In NOTES mode, you enter pitch. With REC enabled but not PLAY, you can enter and edit steps one at a time. (Pressing a pad creates a pitch, rather than sets a step, so you’d use the big menu encoder to the right of the pads to dial through steps.) With PLAY enabled, you can live record, though everything is still quantized to the step.

The pitch and rhythm stuff is a bit basic, but it’s the GRID mode where the Medusa shines. There, you can set specific steps to contain parameter data. Again, this works in both step and live modes – in live modes, you’ll overwrite parameter data as you move a control. This is what some sequencers call “p-locks” / parameter locks, but here the workflow is different. You can stop the transport, and manually tweak parameters while holding a pad to modify parameters for that step. This means an individual step may contain a whole bunch of layered information.

At first, it may seem counter-intuitive to separate notes and parameter data on two different screens, but it opens up some new possibilities. You can step-sequence really elaborate sequences of timbral changes. Or – here’s the interesting one – you can trigger different presets as your sequence plays. That lets you ‘perform’ the presets – play with the timbres – the way you normally would with notes.

Not only do you have a powerful step sequencer page dedicated to parameter control, you can think of presets as something you can play live. I don’t know of another sequencer that works quite like this.

Musical ideas: sequencer

Trigger play modes, voice priority, sequence length live: With a sequence playing, it’s possible to toggle play modes (between unison and polyphony), and the Voice Priority setting (first or last, in either of the polyphonic modes), and sequence length, all live without impact sequenced playback. So you can have some fun messing about with these settings.

Use GRID for variation. The sequencer only triggers preset changes when the GRID mode is enabled. So you can start a sequence, then toggle your sequenced parameters on and off by switching GRID mode on and off. (You can combine this with live-triggered parameters – more on that below.)

Glide!
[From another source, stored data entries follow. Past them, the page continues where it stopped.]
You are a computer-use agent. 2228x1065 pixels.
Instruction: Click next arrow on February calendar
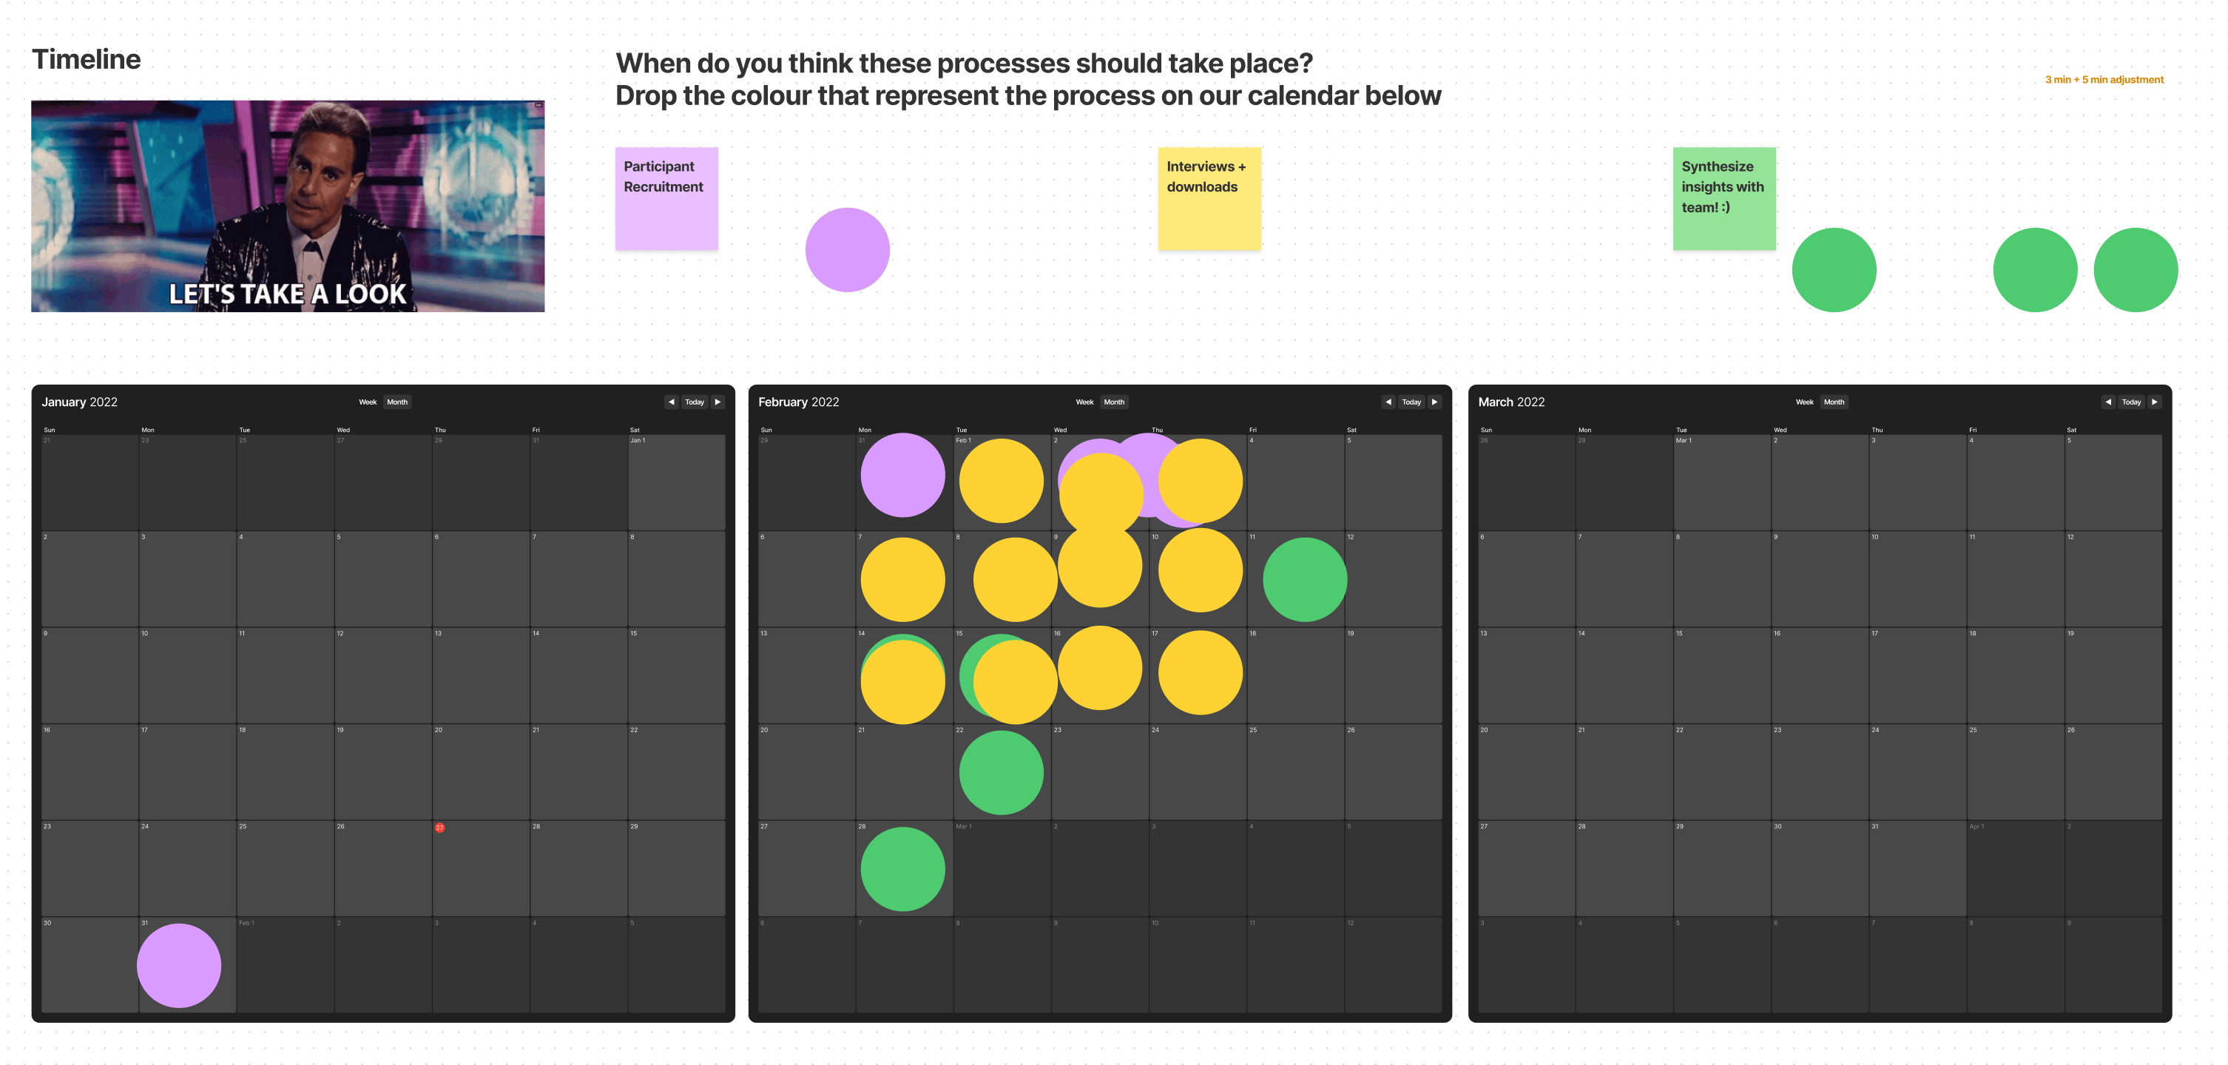[1435, 402]

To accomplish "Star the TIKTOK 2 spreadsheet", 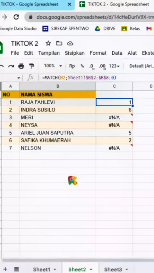I will pos(48,43).
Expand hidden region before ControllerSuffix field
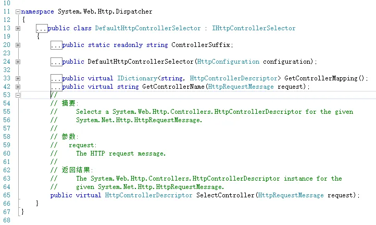Image resolution: width=376 pixels, height=225 pixels. pyautogui.click(x=18, y=45)
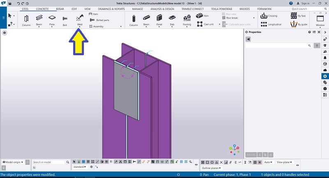Open the cloud icon in side pane

pos(325,70)
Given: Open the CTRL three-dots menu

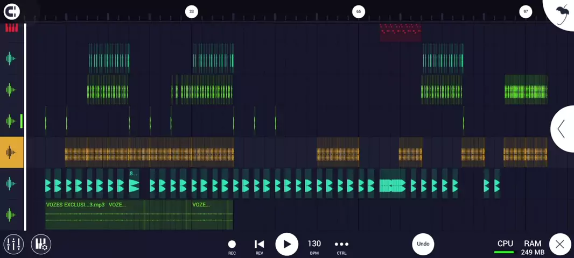Looking at the screenshot, I should pos(341,246).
Combining glide with the polyphonic modes (and adjusting the amplitude envelope, particularly Release as needed) will create some lovely, overlapping portamento effects.

Arpeggiate/transpose. You can now press HOLD + a pad to transpose a sequence live as it plays. With short sequences, this can be a bit like running an arpeggiator or phrase sequencer.

Performance pads

If you just use the pads as a sequencer, you’re really missing half the power of the instrument. The pads also work for playing live, with the option of up to three axis additional expression (z-axis pressure, and x- and y- position). The pads are also low-profile, so you can easily strum your fingers across pads.
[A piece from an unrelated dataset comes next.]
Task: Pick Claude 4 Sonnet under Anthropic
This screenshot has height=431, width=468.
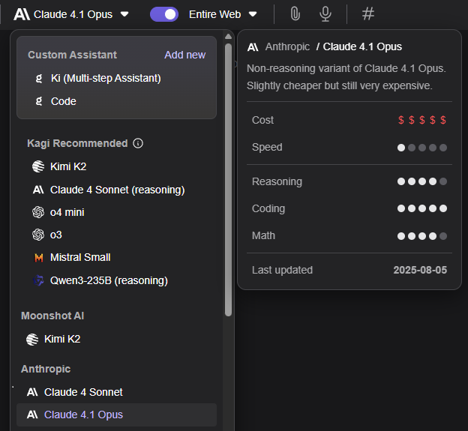Action: pos(83,392)
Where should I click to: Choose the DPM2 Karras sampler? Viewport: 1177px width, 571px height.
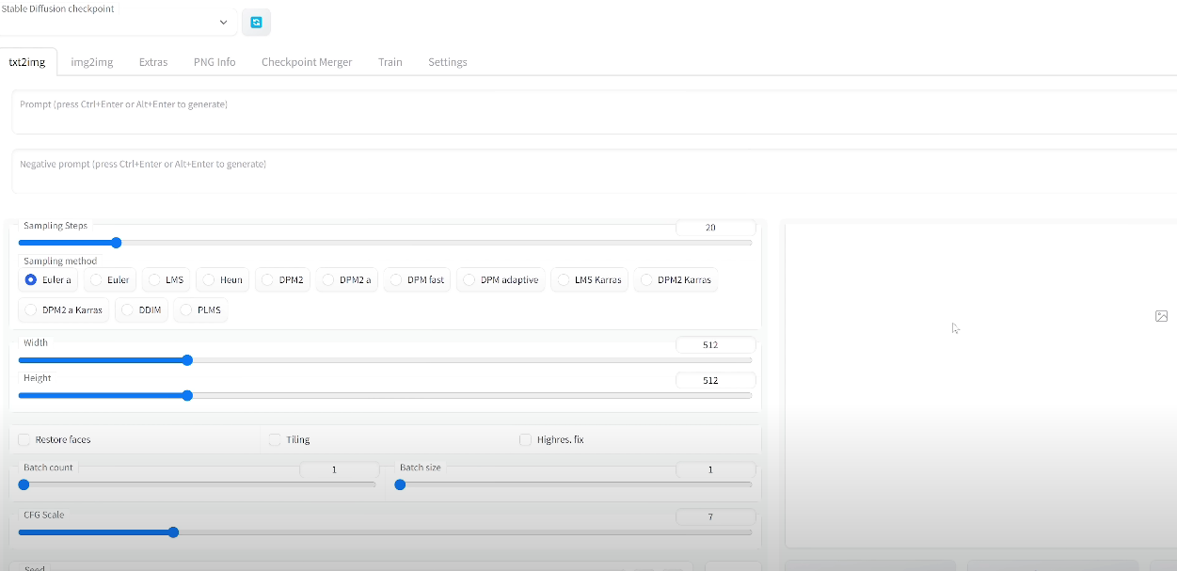pos(645,279)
Three-axis control can be a little confusing. Only the last pad adds modulation, and it takes a bit of muscle memory to get used to modulating with just the last finger press if you’re playing in a polyphonic context. But the pads are nicely sensitive; I hope there’s the possibility of polyphonic expression internally in future.

As an external controller, Medusa does support an MPE mode, so you can use this – like the Roger Linn Linnstrument – as an MPE controller with compatible devices.
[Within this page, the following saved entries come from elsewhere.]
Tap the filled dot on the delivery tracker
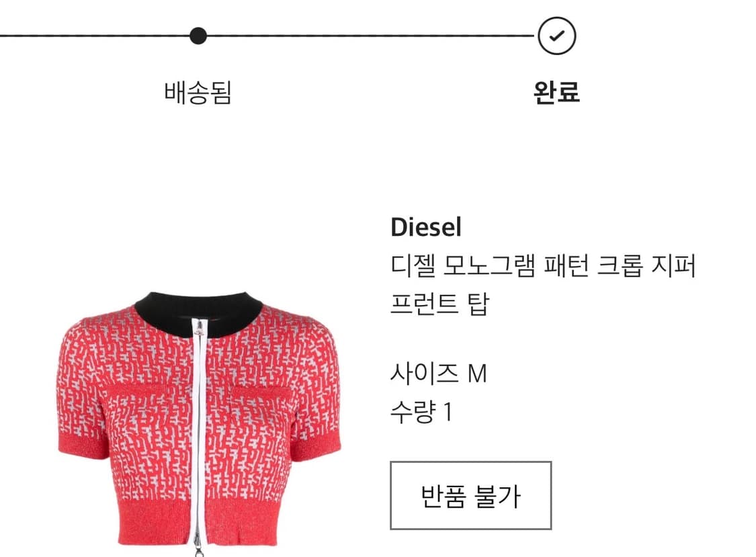The width and height of the screenshot is (756, 557). click(x=197, y=36)
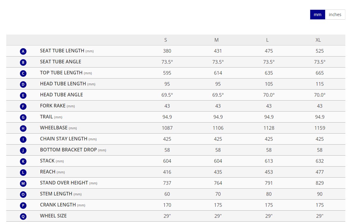Click the XL crank length value 175
The height and width of the screenshot is (224, 348).
click(x=319, y=205)
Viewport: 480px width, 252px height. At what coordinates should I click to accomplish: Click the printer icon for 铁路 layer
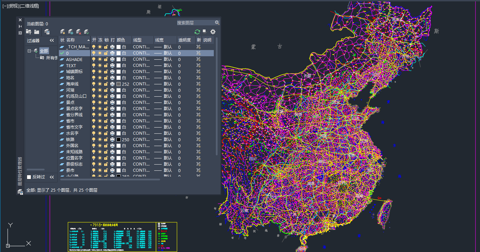(x=112, y=140)
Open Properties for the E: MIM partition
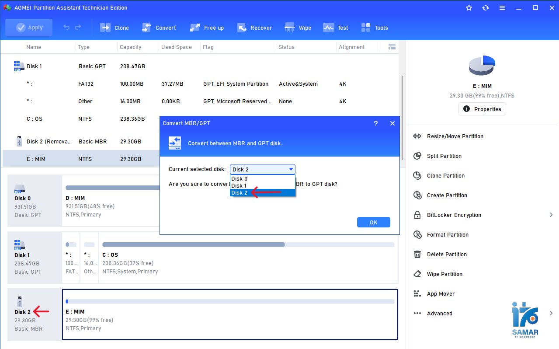This screenshot has width=559, height=349. 482,109
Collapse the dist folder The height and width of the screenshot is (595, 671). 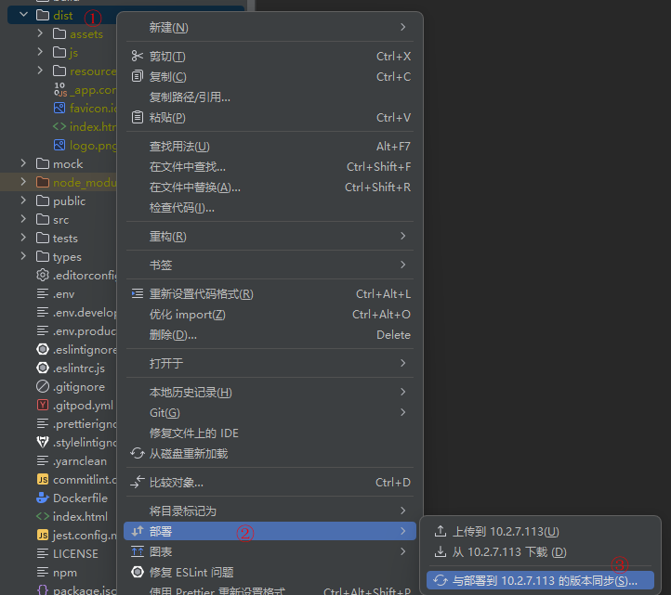[x=24, y=15]
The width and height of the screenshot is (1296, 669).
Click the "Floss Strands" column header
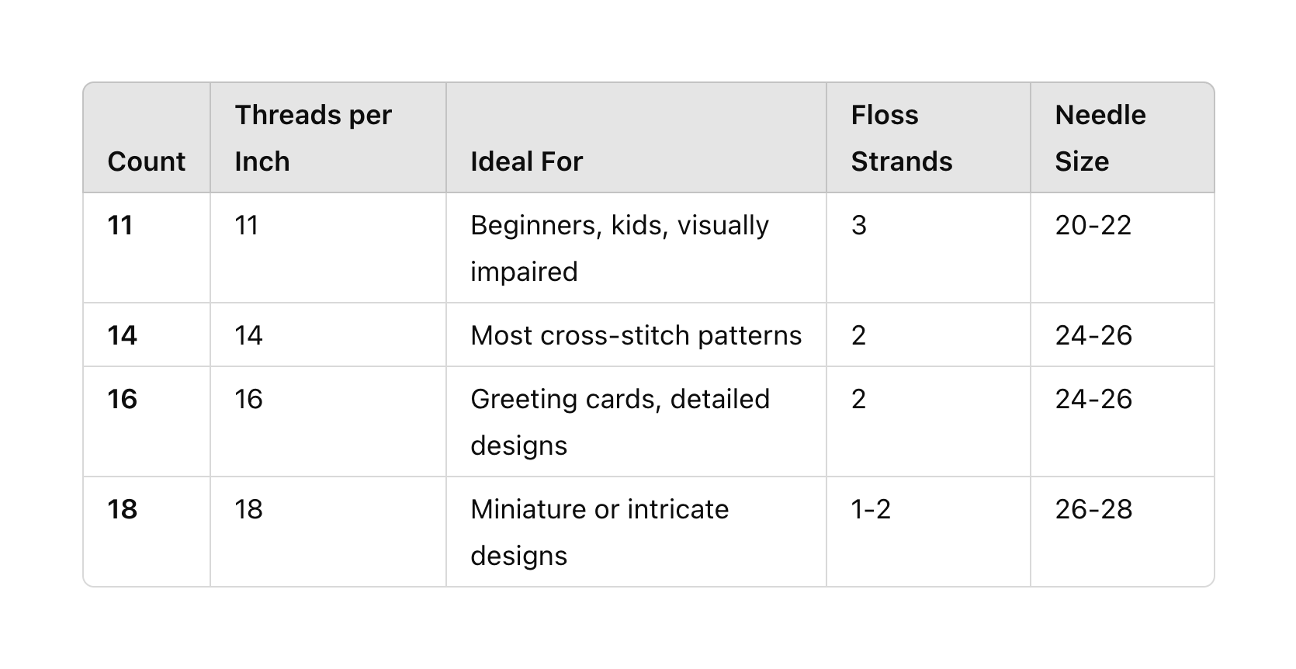click(901, 138)
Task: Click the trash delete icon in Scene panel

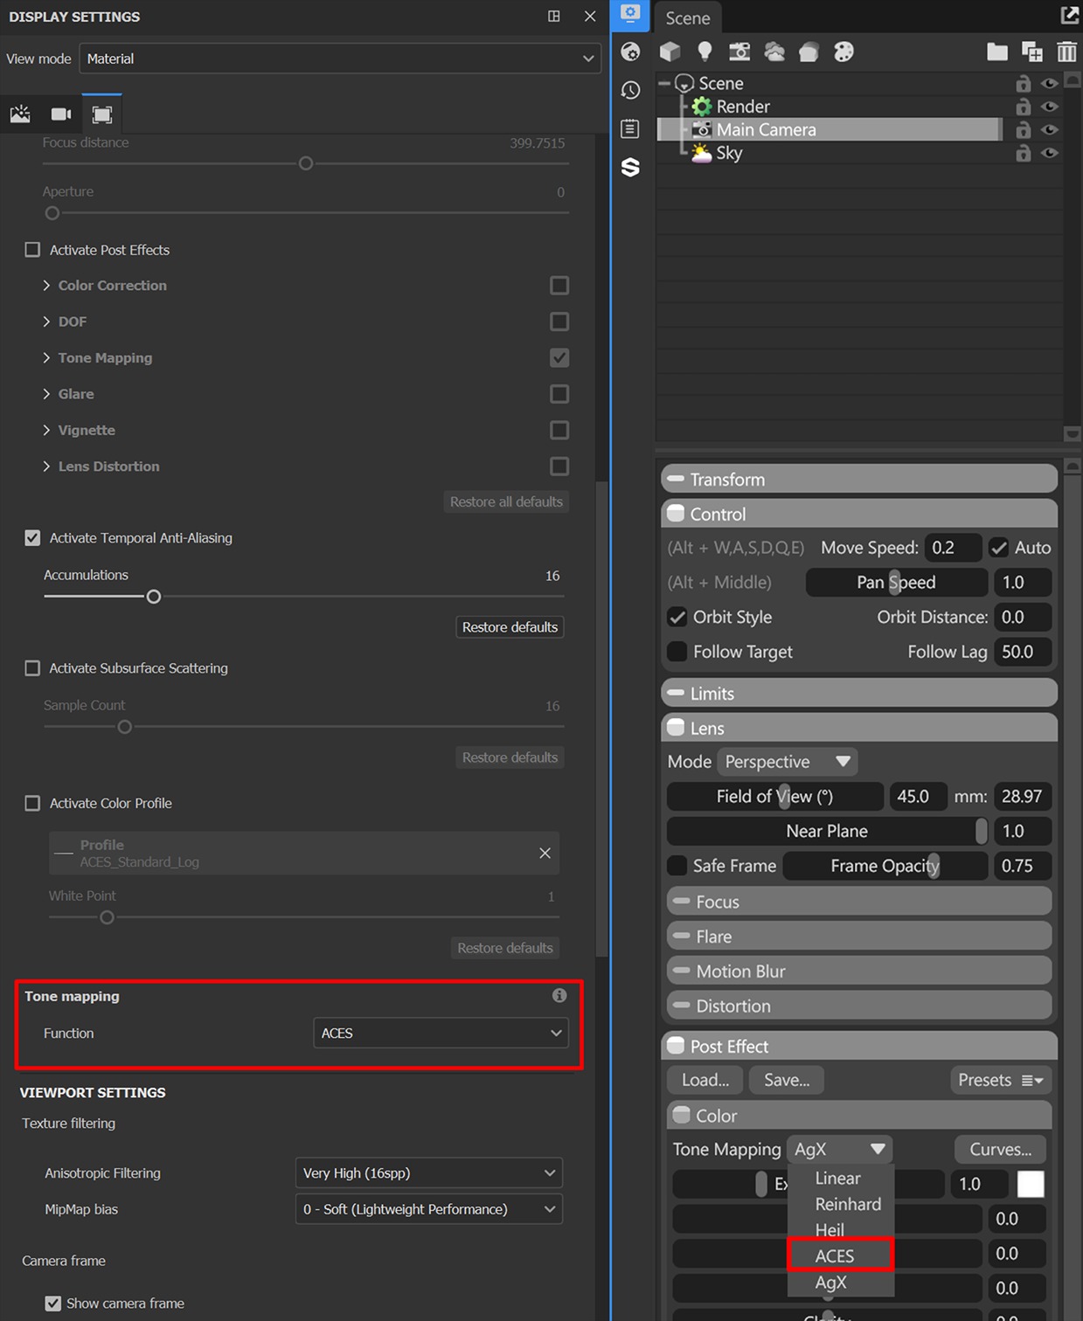Action: pyautogui.click(x=1066, y=52)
The grid in general is expressive and inspiring. In particular, you might try one of the 40 included scales, which include various exotic options apart from the usual church modes. I especially like the Japanese and Engimatic options. You can also change not only the scale but the layout (the relationship of notes on the pads).

Musical ideas: pads

Drone mode. Use HOLD to trigger multiple up to six at a time and drone away (press HOLD, then toggle on and off individual notes). And again, this is also interesting with different polyphonic modes and glide. You can also use, for instance, the Z-axis pressure to add additional modulation as you drone. (One confusing thing about X/Y/Z and HOLD – since only the last trigger uses the X/Y/Z modulation, it can get a bit strange additionally toggling off that step as you hold. I’m working on whether there’s a better solution there.)

Use GRID for triggering: With GRID instead of notes, you can use individual pads to trigger different sounds, or even map an ensemble of sounds (setting up particular pads for percussion, and others for melody, for instance). This also opens up other features, like:

DIY scales. A new feature of the Medusa firmware adds the ability to store pitch in pads, and thus make custom scales. Turn GRID on, and REC, then with FINETUNE on, you can use the oscillator to tune a custom scale, including with microtuning. I’d love to see custom scale modes or Scala support, but this in the meantime has a beautiful analog feel to it.

Bend it: You can bend between notes by targeting Pitch with the x-axis. To keep that range manageable and slide between notes, I suggest a value of just 1 or 2 (instead of the full 100, which will slide over the whole pitch range as you wiggle your finger). You might also consider adding the same on the y-axis, since it is a grid.

Trigger expression. Not only can you trigger modulation live over a sequence in GRID mode, you can also use those triggers to modulate X, Y, and Z targets of your choice as a sequence plays. You can also try modulating expression in NOTES mode over a playing sequence.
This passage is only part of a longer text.